*** Recorded data ***

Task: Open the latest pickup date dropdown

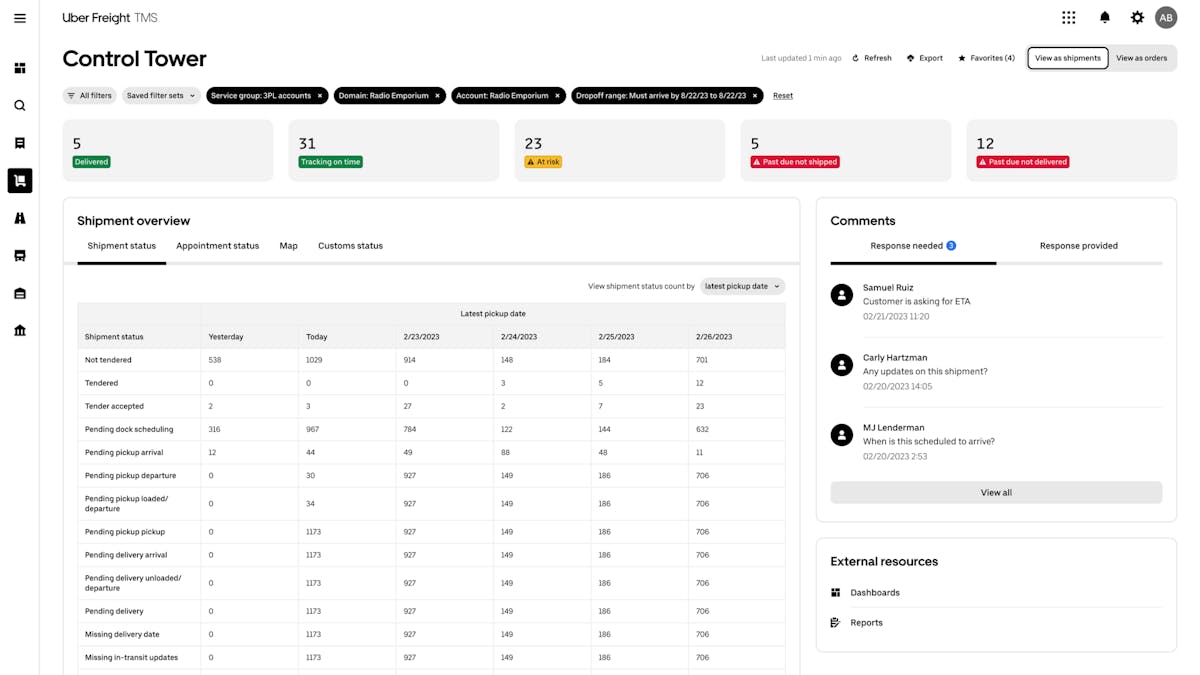Action: click(742, 286)
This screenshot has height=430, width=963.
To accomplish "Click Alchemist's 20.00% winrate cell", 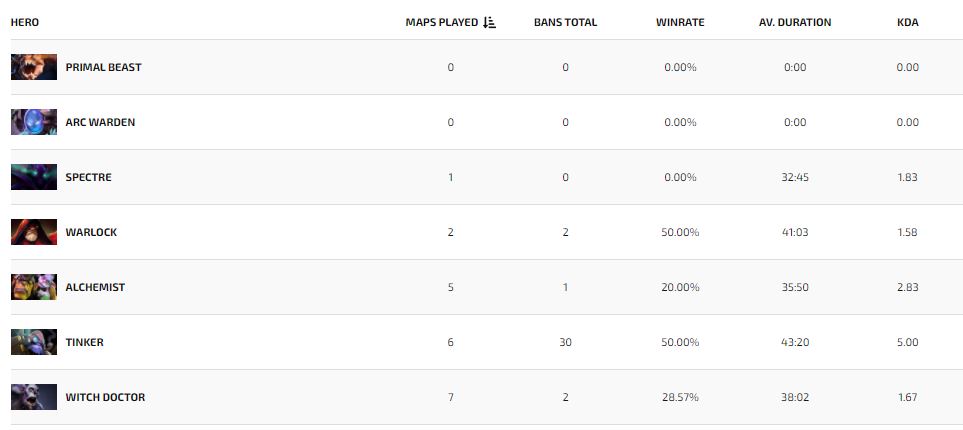I will tap(680, 287).
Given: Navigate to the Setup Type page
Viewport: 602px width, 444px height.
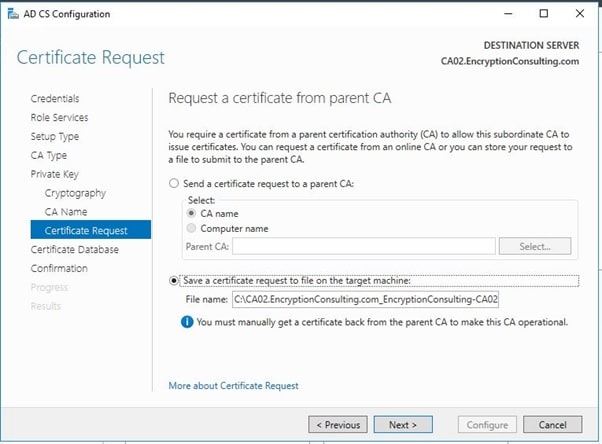Looking at the screenshot, I should (55, 136).
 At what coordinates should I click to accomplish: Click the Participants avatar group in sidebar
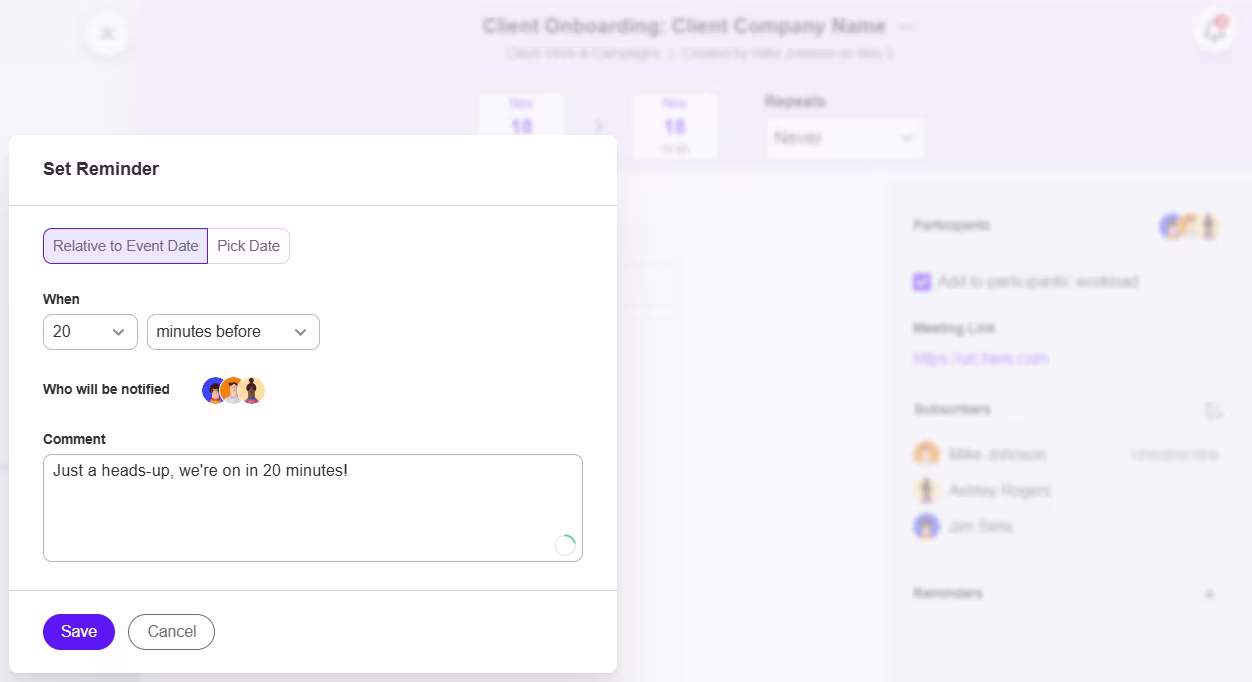1188,226
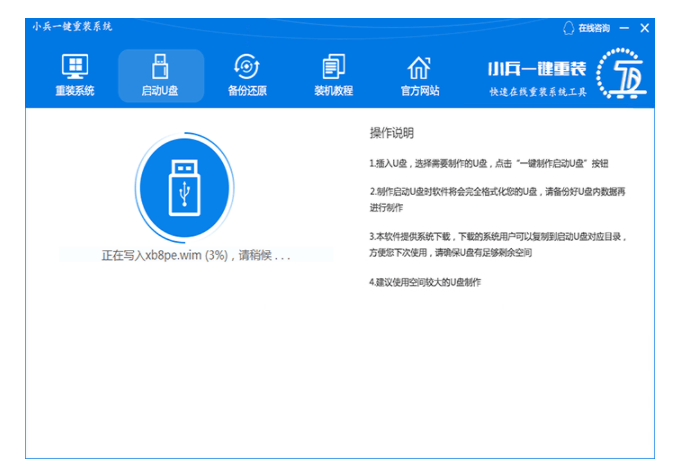The image size is (677, 470).
Task: Click the document icon above 装机教程
Action: coord(333,67)
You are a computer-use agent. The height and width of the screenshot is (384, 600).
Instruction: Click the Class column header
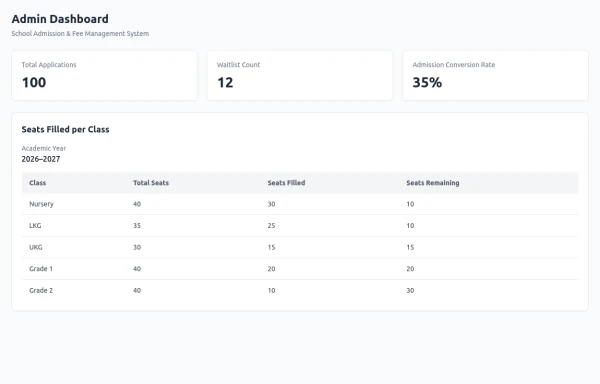(38, 183)

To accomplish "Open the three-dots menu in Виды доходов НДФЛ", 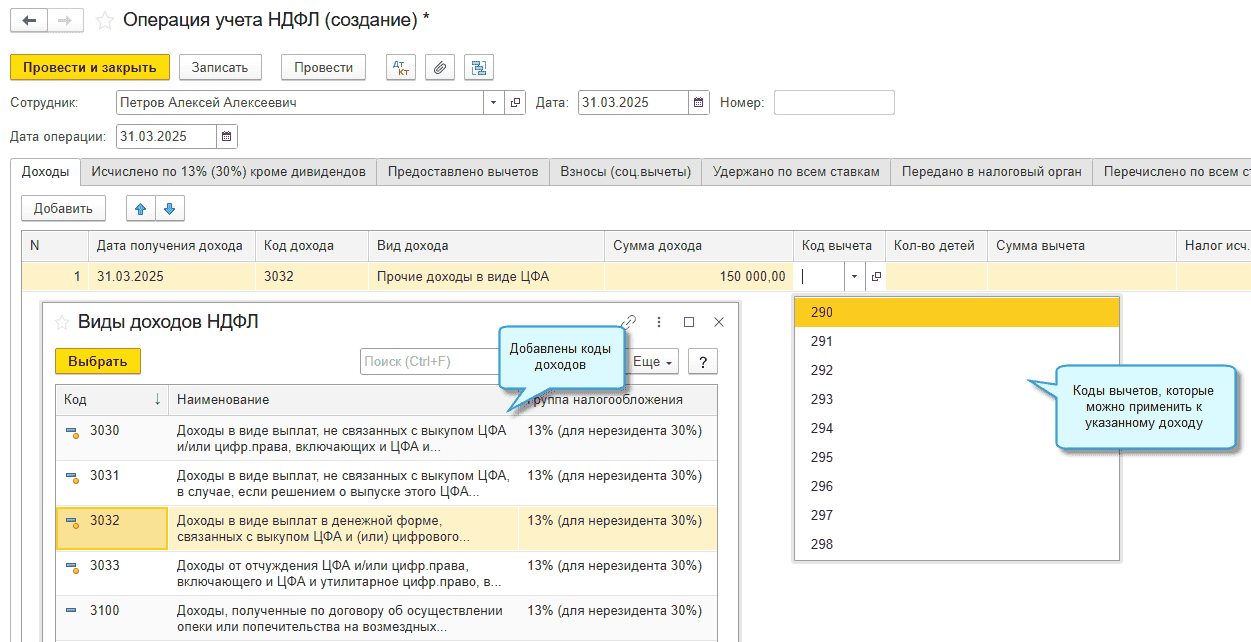I will coord(659,322).
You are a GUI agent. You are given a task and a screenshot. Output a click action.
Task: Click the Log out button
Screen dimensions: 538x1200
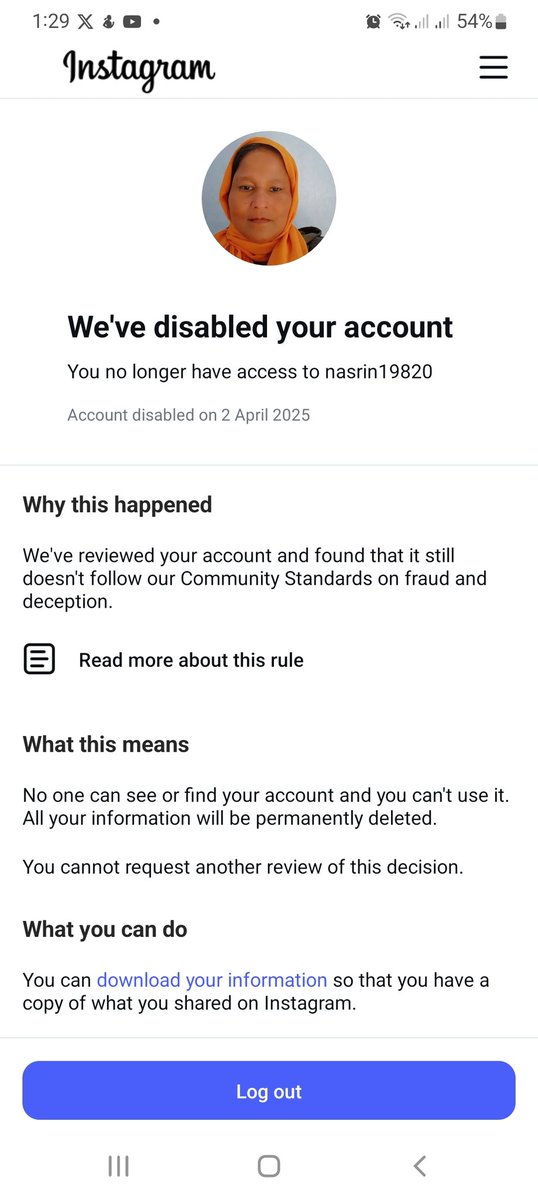click(x=269, y=1091)
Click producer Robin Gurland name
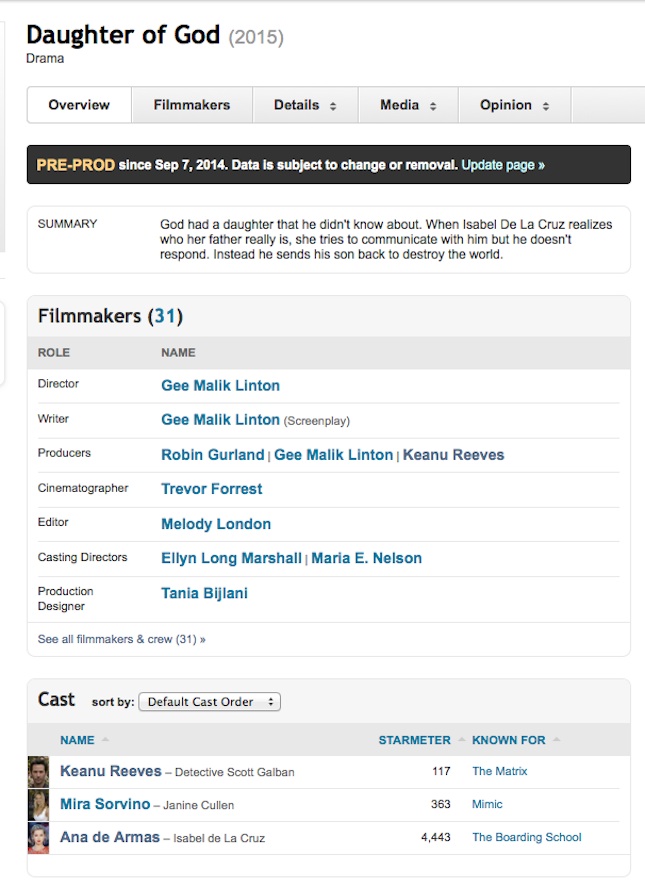The image size is (645, 887). click(212, 455)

***

Which lines in the listing above include the string "agent"? Copy each of them.

→ Output for this exercise
You are a computer-use agent. The height and width of the screenshot is (384, 600).
You are a GUI agent. You are given a task and a screenshot. Output a click action.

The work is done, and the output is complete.